Questions on the material:
- a) Please transcribe the passage of the WarioWare Touched! review that begins with the words containing "However, unlike previous" and ends with "Ahhhhhh! Ahhhhh! AAAAAHHHHH!!!".
- b) Go on with the WarioWare Touched! review, picking up right after its last sentence.

Extract to read:
-- Opening Marker --

When I think about you, I touch my DS.
The WarioWare series, as game or meta-game, certainly qualifies as one of the strangest things in the universe, right alongside the Giant Stinking Flower and the Papuan Swamp Bat. A series of five-second, badly drawn, bipolar episodes in a row, WarioWare Touched! will be instantly familiar to previous players, and a test of objective reality to the uninitiated. No, really.
Wario accidentally discovers the dual-screened DS, and in typically fiendish style enlists hapless victims to create games that he can sell for money. Thus, dozens of tiny micro-games are thrown at you rapid-fire, hosted by robots, disco dancers, goth chicks, ambulatory teddy bears and Wario himself.
However, unlike previous games in the series, all of the Touched games make use of either the DS touchpad or the built-in microphone.
This has the dual effect of making the little diversions occasionally more original in concept while making the overall game feel like a DS tech demo (a common failing of first-gen DS games).
So grab your stylus, because Touched is a nonstop barrage: Slice the fruit! Aahh! Pop the balloons! Ahhhh! Trim the booger from the anime chick’s nose! Ahhh! Swat the fly! Ahhh! Pet the kitty! Ahhhhhh! Ahhhhh! AAAAAHHHHH!!!
Slice the pizza. Put the sheep in the pen. Tickle the queer under the arm. The deranged list goes on and on, 180 of them in all, many with an obvious nasal fetish. Most of the games follow very similar patterns. Regardless of the bizarre scenario, you use the stylus to either poke things, drag things, or divide things. The few microphone games are usually less original, requiring you to simply blow into the microphone to inflate a balloon or blow away fog. This, by the way, makes you look like an idiot in public.

-- Closing Marker --

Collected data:
-- Opening Marker --

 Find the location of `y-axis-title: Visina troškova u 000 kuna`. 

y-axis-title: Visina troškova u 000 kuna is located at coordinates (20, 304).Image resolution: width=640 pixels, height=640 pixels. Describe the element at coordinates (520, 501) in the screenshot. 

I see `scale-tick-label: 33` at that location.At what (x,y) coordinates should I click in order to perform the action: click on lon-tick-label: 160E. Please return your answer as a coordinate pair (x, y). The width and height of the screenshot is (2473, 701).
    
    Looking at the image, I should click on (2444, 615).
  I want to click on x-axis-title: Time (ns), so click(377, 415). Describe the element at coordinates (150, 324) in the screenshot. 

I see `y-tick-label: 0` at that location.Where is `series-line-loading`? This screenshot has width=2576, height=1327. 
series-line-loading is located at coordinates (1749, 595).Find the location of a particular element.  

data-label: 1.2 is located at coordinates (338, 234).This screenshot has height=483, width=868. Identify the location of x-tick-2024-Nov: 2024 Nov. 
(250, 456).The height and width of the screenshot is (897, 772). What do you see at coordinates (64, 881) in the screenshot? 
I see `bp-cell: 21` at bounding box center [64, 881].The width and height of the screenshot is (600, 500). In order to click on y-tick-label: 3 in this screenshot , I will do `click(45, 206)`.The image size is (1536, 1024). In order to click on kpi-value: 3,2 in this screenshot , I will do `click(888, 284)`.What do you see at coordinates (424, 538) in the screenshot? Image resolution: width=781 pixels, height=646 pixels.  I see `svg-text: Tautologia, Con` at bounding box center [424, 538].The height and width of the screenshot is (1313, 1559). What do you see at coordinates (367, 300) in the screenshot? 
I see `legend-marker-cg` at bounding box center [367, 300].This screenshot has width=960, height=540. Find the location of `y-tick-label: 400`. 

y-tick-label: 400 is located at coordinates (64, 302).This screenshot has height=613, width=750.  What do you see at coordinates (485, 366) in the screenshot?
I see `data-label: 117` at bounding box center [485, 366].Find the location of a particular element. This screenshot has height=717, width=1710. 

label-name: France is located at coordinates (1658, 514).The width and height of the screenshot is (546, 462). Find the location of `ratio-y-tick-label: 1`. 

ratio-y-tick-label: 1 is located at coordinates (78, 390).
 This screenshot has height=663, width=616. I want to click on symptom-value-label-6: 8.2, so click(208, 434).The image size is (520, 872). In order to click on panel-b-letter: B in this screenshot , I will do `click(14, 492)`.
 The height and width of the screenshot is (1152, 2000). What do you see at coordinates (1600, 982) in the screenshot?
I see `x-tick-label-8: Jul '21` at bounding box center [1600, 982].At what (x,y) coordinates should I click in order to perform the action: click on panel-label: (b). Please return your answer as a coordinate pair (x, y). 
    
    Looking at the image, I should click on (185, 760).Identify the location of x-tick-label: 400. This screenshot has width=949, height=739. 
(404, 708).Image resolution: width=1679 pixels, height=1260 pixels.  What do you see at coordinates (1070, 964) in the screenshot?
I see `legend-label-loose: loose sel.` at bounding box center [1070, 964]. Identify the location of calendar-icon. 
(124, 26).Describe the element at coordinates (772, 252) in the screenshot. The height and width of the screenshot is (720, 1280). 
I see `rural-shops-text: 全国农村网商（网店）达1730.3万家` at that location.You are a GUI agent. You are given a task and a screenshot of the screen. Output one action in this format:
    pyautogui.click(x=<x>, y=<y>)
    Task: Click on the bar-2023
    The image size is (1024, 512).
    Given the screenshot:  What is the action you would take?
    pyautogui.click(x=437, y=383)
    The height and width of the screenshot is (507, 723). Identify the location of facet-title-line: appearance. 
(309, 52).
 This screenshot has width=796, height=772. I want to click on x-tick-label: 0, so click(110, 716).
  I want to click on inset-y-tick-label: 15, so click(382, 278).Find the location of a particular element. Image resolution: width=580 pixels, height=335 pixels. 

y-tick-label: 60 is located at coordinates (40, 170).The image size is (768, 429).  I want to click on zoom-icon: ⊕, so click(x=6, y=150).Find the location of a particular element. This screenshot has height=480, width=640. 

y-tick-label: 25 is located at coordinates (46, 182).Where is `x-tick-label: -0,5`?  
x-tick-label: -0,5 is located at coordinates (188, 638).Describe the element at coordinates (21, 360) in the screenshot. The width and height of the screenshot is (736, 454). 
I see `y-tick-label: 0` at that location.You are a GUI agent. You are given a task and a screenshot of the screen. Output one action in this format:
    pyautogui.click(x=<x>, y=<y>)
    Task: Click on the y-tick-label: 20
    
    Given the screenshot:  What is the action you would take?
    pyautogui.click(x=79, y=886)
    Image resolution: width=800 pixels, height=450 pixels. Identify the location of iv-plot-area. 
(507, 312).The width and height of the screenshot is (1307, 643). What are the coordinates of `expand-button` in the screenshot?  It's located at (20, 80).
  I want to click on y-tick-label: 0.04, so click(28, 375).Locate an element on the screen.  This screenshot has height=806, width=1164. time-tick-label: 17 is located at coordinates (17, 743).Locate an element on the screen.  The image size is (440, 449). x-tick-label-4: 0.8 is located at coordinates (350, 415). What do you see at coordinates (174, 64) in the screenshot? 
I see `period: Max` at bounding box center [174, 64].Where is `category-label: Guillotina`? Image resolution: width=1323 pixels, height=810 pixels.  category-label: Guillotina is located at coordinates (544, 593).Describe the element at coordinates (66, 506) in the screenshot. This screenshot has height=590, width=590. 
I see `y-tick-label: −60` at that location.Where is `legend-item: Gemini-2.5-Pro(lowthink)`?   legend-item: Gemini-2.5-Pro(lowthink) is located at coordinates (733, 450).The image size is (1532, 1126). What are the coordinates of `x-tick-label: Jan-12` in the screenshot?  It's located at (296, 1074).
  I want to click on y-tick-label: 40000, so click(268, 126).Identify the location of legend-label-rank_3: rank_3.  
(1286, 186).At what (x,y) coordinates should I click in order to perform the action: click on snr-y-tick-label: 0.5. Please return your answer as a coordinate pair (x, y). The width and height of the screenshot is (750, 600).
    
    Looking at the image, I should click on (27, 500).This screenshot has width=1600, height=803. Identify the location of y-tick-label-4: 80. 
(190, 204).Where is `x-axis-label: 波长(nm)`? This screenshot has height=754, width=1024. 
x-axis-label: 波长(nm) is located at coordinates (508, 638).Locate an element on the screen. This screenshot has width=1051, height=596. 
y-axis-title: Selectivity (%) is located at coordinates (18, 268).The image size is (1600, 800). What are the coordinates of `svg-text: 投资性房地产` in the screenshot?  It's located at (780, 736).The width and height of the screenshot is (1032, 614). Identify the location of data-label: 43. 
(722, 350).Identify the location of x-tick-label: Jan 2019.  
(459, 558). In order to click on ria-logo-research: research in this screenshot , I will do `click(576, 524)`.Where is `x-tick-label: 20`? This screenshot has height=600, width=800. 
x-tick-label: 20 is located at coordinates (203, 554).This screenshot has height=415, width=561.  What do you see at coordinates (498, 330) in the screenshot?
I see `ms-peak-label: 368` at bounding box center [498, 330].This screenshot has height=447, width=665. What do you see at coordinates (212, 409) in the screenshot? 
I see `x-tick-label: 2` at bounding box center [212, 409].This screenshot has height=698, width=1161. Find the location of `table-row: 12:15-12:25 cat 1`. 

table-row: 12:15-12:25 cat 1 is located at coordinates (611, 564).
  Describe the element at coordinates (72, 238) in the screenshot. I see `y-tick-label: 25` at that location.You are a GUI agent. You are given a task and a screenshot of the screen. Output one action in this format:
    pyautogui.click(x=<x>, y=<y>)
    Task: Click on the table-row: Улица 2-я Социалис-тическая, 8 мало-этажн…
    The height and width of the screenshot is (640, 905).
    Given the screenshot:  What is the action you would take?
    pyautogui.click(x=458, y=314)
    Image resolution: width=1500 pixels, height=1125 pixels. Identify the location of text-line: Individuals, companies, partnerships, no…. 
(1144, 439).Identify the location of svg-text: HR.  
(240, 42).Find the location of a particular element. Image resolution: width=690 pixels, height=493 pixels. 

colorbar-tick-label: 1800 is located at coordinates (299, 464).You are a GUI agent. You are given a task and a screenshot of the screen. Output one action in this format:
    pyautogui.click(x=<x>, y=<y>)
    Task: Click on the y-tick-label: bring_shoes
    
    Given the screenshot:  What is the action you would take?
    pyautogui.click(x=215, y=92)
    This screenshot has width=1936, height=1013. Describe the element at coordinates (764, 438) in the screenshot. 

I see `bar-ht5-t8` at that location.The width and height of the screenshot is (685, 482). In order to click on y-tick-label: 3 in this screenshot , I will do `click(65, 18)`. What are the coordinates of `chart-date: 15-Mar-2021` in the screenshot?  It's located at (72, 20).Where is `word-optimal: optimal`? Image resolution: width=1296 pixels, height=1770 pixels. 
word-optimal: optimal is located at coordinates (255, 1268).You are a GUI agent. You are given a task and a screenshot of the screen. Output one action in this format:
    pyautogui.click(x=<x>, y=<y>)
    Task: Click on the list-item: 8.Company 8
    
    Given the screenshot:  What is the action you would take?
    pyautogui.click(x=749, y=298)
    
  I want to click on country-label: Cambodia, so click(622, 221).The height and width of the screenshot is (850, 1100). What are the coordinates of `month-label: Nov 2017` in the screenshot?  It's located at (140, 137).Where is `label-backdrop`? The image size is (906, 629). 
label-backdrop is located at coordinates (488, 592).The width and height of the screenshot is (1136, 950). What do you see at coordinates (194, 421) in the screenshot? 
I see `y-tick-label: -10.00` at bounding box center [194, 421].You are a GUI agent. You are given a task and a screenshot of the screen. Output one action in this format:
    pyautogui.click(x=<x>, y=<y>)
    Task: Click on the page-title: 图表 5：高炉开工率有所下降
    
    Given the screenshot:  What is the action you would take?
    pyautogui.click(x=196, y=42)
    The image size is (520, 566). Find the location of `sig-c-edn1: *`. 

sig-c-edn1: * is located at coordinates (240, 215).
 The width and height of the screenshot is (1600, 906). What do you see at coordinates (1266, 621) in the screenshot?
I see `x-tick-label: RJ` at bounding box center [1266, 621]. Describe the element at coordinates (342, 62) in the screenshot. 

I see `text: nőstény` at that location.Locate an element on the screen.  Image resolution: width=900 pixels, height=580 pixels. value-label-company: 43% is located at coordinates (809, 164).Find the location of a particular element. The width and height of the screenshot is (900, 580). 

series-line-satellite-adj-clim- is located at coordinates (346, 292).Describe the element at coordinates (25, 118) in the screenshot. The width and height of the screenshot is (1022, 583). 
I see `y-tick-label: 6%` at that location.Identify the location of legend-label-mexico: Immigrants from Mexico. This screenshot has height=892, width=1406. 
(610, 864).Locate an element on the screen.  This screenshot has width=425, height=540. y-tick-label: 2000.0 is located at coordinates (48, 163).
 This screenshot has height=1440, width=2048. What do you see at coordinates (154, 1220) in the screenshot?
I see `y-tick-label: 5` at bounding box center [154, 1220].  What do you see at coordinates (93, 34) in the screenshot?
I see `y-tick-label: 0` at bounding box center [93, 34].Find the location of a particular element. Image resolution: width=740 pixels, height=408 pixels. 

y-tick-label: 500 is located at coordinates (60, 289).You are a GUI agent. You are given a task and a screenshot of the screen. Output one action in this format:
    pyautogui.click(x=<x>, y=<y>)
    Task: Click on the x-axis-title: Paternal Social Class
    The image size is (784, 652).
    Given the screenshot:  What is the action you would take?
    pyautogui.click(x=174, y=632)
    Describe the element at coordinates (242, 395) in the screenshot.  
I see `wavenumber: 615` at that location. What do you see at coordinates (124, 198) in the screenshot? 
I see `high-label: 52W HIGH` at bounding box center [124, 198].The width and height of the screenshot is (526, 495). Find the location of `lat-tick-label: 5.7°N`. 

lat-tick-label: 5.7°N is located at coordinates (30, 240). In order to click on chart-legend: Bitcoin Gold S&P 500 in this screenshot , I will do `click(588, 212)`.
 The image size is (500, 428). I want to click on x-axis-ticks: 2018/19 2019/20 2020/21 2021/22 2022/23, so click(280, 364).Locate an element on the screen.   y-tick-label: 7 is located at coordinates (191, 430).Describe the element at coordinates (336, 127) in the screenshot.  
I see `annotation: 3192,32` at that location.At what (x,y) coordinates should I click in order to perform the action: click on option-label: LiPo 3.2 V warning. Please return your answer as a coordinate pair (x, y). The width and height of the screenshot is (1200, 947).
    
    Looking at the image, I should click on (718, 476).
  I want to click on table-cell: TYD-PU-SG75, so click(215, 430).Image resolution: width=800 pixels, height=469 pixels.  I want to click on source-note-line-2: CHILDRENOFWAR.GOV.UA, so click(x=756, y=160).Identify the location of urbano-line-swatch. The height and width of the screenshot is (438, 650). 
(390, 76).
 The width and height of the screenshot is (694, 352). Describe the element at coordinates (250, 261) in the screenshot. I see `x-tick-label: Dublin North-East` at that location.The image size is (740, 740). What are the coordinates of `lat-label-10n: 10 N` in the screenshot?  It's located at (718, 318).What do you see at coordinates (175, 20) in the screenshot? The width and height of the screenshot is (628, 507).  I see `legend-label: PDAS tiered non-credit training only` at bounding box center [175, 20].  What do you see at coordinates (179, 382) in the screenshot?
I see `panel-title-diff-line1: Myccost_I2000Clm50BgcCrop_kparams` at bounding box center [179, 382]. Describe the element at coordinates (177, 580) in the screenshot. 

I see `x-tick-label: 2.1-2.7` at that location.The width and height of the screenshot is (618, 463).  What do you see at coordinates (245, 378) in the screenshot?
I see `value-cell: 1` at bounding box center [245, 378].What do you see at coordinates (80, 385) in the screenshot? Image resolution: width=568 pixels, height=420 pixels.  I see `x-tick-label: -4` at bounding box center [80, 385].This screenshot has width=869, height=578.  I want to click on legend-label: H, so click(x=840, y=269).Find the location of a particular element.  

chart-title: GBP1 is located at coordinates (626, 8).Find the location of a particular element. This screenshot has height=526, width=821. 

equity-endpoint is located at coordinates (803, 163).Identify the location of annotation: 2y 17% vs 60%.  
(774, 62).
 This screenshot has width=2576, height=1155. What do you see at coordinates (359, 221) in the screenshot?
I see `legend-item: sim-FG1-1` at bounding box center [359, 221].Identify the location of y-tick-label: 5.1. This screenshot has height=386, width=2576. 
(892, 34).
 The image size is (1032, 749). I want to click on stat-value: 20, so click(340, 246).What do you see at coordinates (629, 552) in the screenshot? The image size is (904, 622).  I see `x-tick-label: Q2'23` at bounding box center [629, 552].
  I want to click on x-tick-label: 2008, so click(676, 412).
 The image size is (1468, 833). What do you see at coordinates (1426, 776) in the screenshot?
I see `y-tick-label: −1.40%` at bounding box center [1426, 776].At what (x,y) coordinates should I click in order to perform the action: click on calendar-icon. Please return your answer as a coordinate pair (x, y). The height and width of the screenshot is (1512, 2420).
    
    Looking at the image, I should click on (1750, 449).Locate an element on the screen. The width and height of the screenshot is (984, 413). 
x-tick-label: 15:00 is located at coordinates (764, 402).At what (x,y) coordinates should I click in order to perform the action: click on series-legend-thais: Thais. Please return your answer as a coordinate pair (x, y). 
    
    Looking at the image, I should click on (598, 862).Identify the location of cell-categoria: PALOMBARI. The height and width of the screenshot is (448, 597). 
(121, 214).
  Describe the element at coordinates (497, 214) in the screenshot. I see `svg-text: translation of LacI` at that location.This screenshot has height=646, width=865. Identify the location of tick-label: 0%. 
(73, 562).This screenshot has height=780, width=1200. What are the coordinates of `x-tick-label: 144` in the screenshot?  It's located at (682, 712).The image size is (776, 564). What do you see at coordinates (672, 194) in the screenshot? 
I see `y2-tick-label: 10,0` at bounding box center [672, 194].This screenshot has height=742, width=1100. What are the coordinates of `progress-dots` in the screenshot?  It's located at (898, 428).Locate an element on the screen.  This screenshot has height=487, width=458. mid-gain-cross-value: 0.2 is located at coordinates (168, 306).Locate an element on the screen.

-- Closing Marker --

Responses by item number:
- a)
However, unlike previous games in the series, all of the Touched games make use of either the DS touchpad or the built-in microphone.
This has the dual effect of making the little diversions occasionally more original in concept while making the overall game feel like a DS tech demo (a common failing of first-gen DS games).
So grab your stylus, because Touched is a nonstop barrage: Slice the fruit! Aahh! Pop the balloons! Ahhhh! Trim the booger from the anime chick’s nose! Ahhh! Swat the fly! Ahhh! Pet the kitty! Ahhhhhh! Ahhhhh! AAAAAHHHHH!!!

- b)
There are some original standouts. In one game, you draw lines that act as little trampolines under a smiling egg, which you must launch past obstacles higher and higher into the stratosphere. In another microphone game, you blow a dandelion seed up into the air, guiding it to safe ground where it can land and sprout. In either a moment of zen enlightenment or drug induced dementia, one of the games requires you to be quiet and not use the microphone while some walking waffles cross a tightrope. Quick! Do nothing! Aahh!
The graphics are terrible’on purpose…which makes it hard to critique. They look like they were drawn by a succession of different seven-year olds (or me), but as the game clearly enjoys its primitive, unprofessional look, I can only say that they have succeeded in their bizarre vision. Let me put it another way: the gameplay in Touched does not rely on fancy graphics, so by going for the opposite’oh crap, I don’t know. They got exactly the weird thing they wanted. Works for me.
The audio, on the other hand, is better than average for a handheld. Sound effects are crisp and to the point, and some of the tunes will make you snicker out loud. Ashley’s pipe organ and spooky chorus theme (she’s the goth girl) stands out with Elfman-esque style.
So Touched is weird (to say the least) and works well as a pick-up-and-put-down game, but it lacks depth, even for WarioWare. It has a definite fun factor, but within a couple hours you’ll have all the characters and games unlocked along with 90% of the “toys.” After that, how many times can you go back and try to trim a faster booger?
The DS has a control pad and buttons as well, so I can’t figure out why Touched limits itself to only the lower DS interface. There are moments in Touched where you play tiny bits of SNES Super Mario with the touchpad (for just a few seconds) and you think, “Why can’t I have more of this?”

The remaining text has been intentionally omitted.